━━━ Material provided ━━━

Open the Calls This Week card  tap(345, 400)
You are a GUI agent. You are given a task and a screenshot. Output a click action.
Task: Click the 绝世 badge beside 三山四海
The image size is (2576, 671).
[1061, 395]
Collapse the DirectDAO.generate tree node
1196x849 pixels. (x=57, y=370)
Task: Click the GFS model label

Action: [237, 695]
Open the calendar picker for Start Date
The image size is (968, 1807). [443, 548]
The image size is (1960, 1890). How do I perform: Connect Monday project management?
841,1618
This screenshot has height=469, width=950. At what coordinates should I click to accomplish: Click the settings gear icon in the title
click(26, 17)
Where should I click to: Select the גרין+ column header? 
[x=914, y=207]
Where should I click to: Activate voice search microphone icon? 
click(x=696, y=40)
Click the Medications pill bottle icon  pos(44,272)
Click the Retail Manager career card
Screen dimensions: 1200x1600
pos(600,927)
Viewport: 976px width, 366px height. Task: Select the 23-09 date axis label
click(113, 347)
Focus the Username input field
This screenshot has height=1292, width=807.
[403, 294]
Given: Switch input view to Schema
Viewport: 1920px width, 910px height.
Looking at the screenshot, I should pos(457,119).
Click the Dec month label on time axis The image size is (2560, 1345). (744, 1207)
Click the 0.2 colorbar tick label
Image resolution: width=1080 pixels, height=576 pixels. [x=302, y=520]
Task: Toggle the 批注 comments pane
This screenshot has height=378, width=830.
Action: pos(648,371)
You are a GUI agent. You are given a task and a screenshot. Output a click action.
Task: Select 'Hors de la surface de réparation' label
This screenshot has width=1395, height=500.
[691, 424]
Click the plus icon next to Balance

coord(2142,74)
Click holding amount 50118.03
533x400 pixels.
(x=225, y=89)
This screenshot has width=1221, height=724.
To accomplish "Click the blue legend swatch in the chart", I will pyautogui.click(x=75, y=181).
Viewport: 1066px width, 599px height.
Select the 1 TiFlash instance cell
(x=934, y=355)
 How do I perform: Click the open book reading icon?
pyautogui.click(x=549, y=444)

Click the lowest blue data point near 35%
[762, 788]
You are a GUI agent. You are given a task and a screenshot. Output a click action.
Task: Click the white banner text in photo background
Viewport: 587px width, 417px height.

━━━

> _Objective_
Format the records from the line with "Where should I click to: Activate" to the line with "Image resolution: width=1080", both included, as a two-column CSV with the headers instruction and click, one row per record. Put each field in quotation marks and replace any line breaks with spaces.

> _Solution to this exercise_
instruction,click
"Where should I click to: Activate voice search microphone icon?","click(x=696, y=40)"
"Click the Medications pill bottle icon","pos(44,272)"
"Click the Retail Manager career card Screen dimensions: 1200x1600","pos(600,927)"
"Viewport: 976px width, 366px height. Task: Select the 23-09 date axis label","click(113, 347)"
"Focus the Username input field This screenshot has height=1292, width=807.","[403, 294]"
"Given: Switch input view to Schema Viewport: 1920px width, 910px height.","Looking at the screenshot, I should pos(457,119)."
"Click the Dec month label on time axis The image size is (2560, 1345).","(744, 1207)"
"Click the 0.2 colorbar tick label","Image resolution: width=1080 pixels, height=576 pixels. [x=302, y=520]"